O ponto fraco dessa proposta é sua incapacidade para construir governança. Reduz a saúde a uma função de produção sem considerar que também é o resultado de um jogo de vontades. Calcula, mas não convence, gerando desconforto entre trabalhadores e usuários dos serviços. O resultado é que suas políticas de saúde sempre aparecem como estranhas. Não representam as pessoas, as suas preocupações e interesses. No máximo contemplam as necessidades da população (não de uma população concreta mas da população em abstrato), que são interpretadas pelos técnicos iniciados (PHDeuses do olimpo sanitário).
Do outro lado, a tentação populista prioriza os interesses dos trabalhadores e, se não de todos, ao menos de alguns grupos de usuários dos serviços de saúde, por sobre a racionalidade técnica. As decisões de saúde são moldadas pelo que as pessoas valorizam. Geram adesão e atraem defensores. A sua fraqueza é que é muito difícil para elas serem sustentáveis. Concedem proteções e benefícios sem garantir os recursos para sua realização e manutenção. É uma fuga populista permitir que serviços médicos sejam inaugurados mesmo onde já há oferta suficiente. Cobrir procedimentos e medicamentos sobre cuja contribuição médica ainda há dúvidas. Ou mesmo conceder aumentos salariais quando não há recursos para mantê-los no futuro.
O dilema da saúde transita entre uma utopia positivista que ambiciona gerir sistemas e serviços de saúde como se fossem máquinas, e políticas de saúde como se fossem softwares; ou, no outro extremo, a fugida demagógica que procrastina uma racionalização necessária. Essa última sobrepõe respostas, benefícios e serviços, hipotecando o futuro da nossa Saúde. É verdade que não é possível cobrir tudo sem aumentar os recursos destinados à saúde.
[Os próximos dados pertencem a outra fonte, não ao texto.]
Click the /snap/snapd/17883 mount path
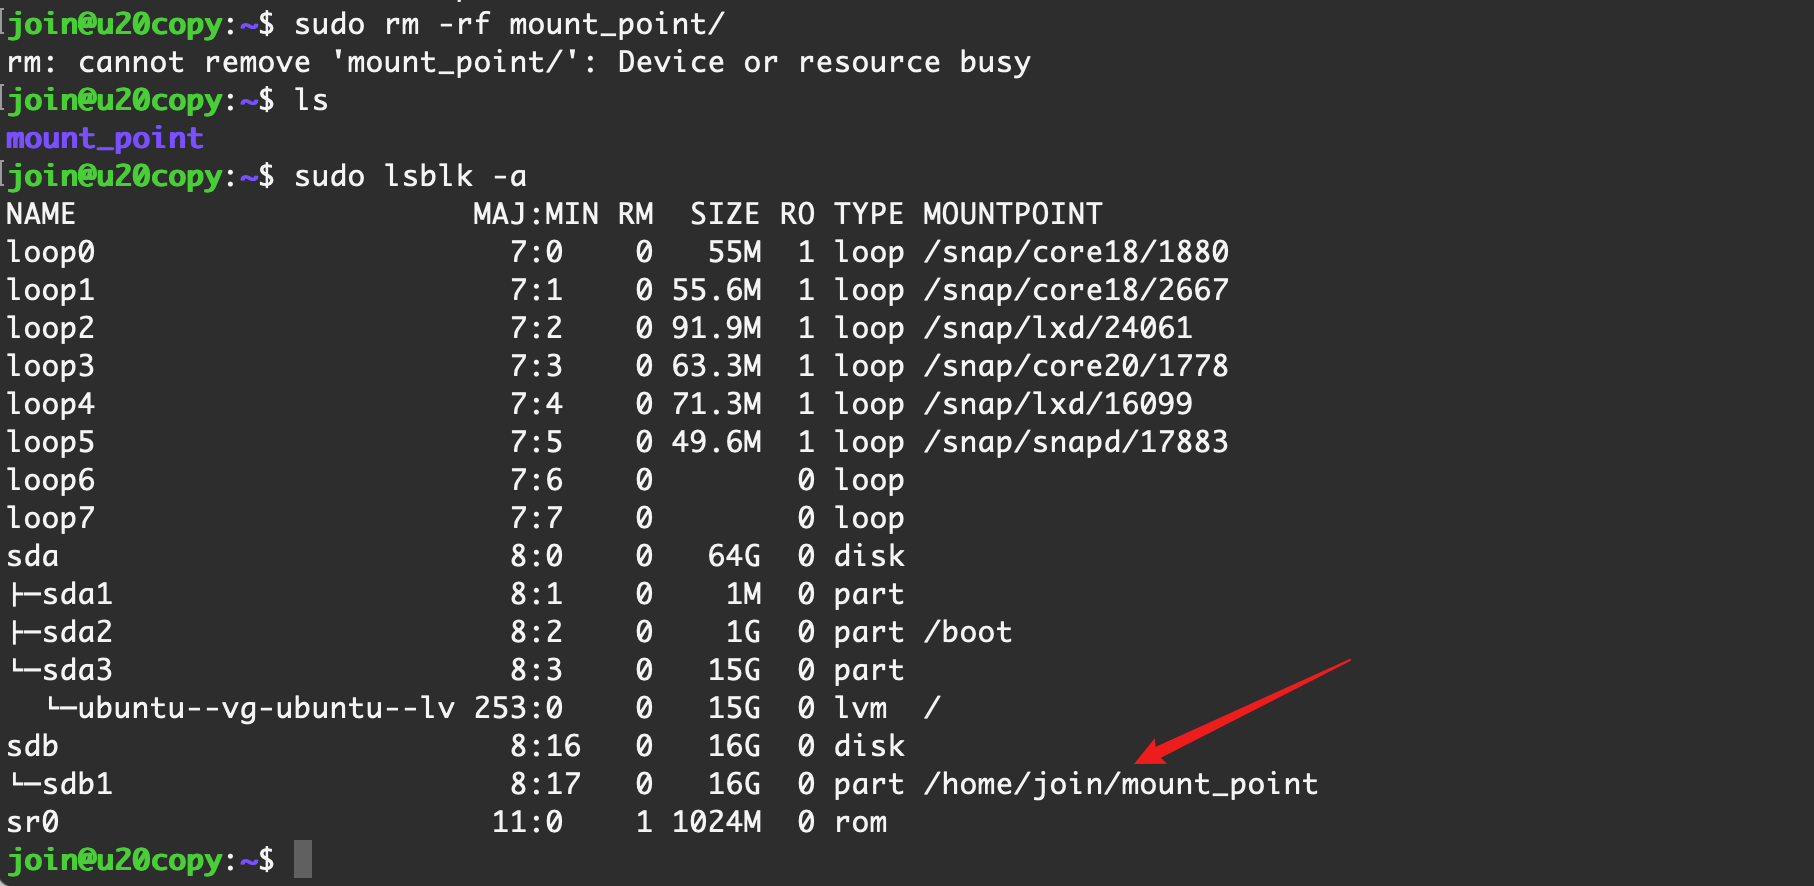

Mas também não é concentrar as decisões sobre como produzir saúde em um grupo de tecnocratas isolados. Lembremos que os serviços de saúde requerem um uso intensivo do talento humano. Portanto, a saúde pública precisa de mais líderes do que gestores tecnocráticos.
Assim como Ulisses uniu vontade e sabedoria para superar as tentações e desafios que surgiram na sua viagem, os nossos sanitaristas precisarão aliar uma grande capacidade de diálogo a sólidos argumentos técnicos.
*Federico Tobar, consultor regional do UNFPA em Sistemas de Saúde e Garantia de Suprimentos de Saúde Reprodutiva. Asesor Regional en Sistemas de Salud y Medicamentos del Fondo de Población de las Naciones Unidas.